_Required work:_ The lines from the start of the data through the line containing "Go to the 杀毒软件 tab" are to be reproduced exactly, both ends included.

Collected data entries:

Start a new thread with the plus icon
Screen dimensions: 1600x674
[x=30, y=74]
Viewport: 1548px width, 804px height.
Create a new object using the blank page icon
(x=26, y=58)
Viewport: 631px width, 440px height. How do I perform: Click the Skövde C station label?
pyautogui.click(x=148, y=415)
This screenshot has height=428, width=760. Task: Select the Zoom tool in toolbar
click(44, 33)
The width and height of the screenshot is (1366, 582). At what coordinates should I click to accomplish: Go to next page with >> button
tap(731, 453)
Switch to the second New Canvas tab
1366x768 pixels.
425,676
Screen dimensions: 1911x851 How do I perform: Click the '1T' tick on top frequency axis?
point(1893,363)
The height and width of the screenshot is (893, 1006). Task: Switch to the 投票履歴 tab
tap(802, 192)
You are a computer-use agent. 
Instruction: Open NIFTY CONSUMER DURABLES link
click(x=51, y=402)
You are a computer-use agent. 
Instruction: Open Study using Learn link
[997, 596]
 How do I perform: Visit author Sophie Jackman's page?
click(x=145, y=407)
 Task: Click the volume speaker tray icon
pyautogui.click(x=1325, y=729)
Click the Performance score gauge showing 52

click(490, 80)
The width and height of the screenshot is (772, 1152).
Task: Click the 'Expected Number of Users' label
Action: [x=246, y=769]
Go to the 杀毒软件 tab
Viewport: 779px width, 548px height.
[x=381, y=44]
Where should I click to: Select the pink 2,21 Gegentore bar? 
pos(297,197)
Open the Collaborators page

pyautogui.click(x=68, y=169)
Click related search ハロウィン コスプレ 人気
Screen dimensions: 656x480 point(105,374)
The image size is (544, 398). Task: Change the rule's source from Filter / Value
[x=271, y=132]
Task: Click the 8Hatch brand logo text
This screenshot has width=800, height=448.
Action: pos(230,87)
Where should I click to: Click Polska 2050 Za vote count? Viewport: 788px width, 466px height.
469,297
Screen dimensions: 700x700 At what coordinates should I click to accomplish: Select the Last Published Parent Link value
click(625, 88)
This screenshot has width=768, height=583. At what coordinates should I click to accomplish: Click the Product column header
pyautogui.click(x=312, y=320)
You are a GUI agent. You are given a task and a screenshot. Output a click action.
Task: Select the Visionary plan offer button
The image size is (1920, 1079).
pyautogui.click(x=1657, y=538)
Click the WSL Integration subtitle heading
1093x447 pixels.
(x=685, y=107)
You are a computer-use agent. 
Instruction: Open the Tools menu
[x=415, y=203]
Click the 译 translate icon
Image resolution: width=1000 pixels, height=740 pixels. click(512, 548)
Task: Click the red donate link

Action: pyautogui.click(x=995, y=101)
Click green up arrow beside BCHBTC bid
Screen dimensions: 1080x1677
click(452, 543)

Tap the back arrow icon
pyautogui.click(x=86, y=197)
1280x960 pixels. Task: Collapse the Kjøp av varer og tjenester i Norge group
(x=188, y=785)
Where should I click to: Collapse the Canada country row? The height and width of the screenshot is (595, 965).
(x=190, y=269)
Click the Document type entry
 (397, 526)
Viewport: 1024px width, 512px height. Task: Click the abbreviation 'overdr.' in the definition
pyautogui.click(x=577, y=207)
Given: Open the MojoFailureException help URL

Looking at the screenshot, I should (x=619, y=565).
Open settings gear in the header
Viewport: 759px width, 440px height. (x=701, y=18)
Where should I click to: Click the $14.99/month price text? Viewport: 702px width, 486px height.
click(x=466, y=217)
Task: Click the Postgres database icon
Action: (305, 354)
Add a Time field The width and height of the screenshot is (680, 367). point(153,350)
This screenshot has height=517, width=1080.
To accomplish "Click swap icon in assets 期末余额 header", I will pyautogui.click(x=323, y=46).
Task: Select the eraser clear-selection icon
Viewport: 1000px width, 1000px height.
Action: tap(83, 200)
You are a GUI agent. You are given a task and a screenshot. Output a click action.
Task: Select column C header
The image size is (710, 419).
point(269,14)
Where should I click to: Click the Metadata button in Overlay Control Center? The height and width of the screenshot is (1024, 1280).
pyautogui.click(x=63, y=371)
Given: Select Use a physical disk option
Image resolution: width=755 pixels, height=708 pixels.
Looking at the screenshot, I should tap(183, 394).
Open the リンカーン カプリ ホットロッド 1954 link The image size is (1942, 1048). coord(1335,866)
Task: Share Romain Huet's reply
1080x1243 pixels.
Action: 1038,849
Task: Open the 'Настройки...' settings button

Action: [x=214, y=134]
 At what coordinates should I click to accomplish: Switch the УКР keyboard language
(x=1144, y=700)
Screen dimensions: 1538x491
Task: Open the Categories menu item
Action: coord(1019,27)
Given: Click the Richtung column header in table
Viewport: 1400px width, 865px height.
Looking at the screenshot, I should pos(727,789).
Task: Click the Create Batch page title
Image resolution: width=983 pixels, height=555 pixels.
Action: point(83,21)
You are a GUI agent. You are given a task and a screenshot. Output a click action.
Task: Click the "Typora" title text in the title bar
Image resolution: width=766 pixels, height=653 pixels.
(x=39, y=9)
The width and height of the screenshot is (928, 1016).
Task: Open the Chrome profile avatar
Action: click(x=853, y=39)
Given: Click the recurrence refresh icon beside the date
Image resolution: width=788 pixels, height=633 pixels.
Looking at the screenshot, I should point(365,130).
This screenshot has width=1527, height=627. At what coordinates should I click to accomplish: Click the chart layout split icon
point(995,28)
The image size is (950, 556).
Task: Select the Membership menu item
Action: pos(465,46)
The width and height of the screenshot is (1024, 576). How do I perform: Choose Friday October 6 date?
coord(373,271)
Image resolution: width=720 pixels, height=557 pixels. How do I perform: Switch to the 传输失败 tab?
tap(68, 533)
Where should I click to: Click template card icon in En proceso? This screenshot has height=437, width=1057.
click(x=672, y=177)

_Reply to the task:_
Start a new thread with the plus icon
Screen dimensions: 1600x674
[x=30, y=74]
Viewport: 1548px width, 804px height.
Create a new object using the blank page icon
(x=26, y=58)
Viewport: 631px width, 440px height. How do I perform: Click the Skövde C station label?
pyautogui.click(x=148, y=415)
This screenshot has height=428, width=760. Task: Select the Zoom tool in toolbar
click(44, 33)
The width and height of the screenshot is (1366, 582). At what coordinates should I click to accomplish: Go to next page with >> button
tap(731, 453)
Switch to the second New Canvas tab
1366x768 pixels.
425,676
Screen dimensions: 1911x851 How do I perform: Click the '1T' tick on top frequency axis?
point(1893,363)
The height and width of the screenshot is (893, 1006). Task: Switch to the 投票履歴 tab
tap(802, 192)
You are a computer-use agent. 
Instruction: Open NIFTY CONSUMER DURABLES link
click(x=51, y=402)
You are a computer-use agent. 
Instruction: Open Study using Learn link
[997, 596]
 How do I perform: Visit author Sophie Jackman's page?
click(x=145, y=407)
 Task: Click the volume speaker tray icon
pyautogui.click(x=1325, y=729)
Click the Performance score gauge showing 52

click(490, 80)
The width and height of the screenshot is (772, 1152).
Task: Click the 'Expected Number of Users' label
Action: [x=246, y=769]
Go to the 杀毒软件 tab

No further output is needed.